## [Problem requirements]
Reproduce this listing from its first line through the line with "Task: Open the notifications bell", inclusive, leaving out all that follows.

──────── Records for this task

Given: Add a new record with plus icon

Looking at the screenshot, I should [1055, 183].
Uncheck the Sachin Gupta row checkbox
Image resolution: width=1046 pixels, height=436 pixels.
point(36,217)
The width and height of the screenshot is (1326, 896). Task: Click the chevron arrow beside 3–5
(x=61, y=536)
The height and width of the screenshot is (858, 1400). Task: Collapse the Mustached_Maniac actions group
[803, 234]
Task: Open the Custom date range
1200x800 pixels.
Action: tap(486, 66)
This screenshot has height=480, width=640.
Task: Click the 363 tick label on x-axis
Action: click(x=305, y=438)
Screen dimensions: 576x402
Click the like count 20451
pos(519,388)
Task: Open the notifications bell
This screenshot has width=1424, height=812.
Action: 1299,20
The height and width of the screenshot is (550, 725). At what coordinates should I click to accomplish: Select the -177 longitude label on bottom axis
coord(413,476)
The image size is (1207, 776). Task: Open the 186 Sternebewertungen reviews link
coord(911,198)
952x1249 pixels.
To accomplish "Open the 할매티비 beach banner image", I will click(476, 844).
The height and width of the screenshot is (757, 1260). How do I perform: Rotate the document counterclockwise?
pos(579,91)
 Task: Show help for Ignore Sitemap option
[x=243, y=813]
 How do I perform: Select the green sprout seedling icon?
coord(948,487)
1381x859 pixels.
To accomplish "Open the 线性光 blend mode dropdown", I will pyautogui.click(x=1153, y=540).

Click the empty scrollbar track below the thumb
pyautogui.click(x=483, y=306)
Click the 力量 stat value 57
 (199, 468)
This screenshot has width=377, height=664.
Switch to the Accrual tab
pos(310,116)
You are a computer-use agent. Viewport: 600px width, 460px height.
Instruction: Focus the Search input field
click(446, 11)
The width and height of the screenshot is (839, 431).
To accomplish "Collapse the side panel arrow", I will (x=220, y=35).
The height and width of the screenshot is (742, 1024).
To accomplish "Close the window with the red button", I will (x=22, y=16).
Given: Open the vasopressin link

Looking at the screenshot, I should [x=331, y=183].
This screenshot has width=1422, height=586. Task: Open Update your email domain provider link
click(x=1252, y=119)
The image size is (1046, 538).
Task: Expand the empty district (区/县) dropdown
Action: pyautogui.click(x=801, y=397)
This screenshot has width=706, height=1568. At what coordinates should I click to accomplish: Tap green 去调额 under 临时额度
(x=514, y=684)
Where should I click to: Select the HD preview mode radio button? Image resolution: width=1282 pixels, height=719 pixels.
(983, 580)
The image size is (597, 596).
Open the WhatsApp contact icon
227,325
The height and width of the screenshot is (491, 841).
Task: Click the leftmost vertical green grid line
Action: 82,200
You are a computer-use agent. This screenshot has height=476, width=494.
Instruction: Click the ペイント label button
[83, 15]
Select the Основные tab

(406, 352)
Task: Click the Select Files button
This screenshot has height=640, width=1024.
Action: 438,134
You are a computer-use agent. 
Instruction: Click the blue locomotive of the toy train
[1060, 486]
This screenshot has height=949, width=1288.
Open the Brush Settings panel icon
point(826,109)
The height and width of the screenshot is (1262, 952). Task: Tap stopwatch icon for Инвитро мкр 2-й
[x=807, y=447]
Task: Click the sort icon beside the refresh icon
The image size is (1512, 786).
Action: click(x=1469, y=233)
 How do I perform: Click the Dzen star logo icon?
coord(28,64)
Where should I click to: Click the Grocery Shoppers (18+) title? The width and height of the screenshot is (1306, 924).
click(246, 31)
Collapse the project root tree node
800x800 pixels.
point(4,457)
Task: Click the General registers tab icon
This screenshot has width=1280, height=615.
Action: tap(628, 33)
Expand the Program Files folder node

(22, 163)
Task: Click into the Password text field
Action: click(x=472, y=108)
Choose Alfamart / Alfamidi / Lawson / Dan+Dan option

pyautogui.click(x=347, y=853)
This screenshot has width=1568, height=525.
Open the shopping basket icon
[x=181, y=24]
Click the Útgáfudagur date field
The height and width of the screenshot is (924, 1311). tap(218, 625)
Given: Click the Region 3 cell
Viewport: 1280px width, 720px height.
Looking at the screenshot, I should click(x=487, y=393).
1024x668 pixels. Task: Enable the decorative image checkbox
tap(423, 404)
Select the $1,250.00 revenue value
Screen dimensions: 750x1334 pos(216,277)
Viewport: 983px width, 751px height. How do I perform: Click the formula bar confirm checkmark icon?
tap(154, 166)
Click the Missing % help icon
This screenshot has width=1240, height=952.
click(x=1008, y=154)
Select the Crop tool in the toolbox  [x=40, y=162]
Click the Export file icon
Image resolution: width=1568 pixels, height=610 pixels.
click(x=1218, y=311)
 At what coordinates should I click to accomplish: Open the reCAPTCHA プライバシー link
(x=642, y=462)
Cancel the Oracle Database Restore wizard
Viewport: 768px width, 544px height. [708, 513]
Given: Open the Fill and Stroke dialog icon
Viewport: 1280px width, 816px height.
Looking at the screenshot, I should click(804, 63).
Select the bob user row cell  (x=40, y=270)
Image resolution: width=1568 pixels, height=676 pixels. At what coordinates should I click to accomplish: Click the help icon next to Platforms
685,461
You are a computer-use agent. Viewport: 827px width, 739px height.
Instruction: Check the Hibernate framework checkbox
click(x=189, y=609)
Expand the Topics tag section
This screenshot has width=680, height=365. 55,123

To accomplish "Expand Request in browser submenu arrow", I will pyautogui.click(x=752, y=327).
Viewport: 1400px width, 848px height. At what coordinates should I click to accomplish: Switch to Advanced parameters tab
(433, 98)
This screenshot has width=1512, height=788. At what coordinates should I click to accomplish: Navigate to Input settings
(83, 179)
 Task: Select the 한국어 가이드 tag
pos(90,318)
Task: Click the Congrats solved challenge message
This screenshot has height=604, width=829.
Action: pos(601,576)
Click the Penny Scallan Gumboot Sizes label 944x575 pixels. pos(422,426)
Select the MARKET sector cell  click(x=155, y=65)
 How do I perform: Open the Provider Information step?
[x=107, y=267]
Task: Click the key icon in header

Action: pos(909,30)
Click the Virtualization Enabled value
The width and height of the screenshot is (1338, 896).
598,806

────────────────

## [Result for this exercise]
Given: Add a new record with plus icon

Looking at the screenshot, I should [1055, 183].
Uncheck the Sachin Gupta row checkbox
Image resolution: width=1046 pixels, height=436 pixels.
point(36,217)
The width and height of the screenshot is (1326, 896). Task: Click the chevron arrow beside 3–5
(x=61, y=536)
The height and width of the screenshot is (858, 1400). Task: Collapse the Mustached_Maniac actions group
[803, 234]
Task: Open the Custom date range
1200x800 pixels.
Action: tap(486, 66)
This screenshot has height=480, width=640.
Task: Click the 363 tick label on x-axis
Action: click(x=305, y=438)
Screen dimensions: 576x402
Click the like count 20451
pos(519,388)
Task: Open the notifications bell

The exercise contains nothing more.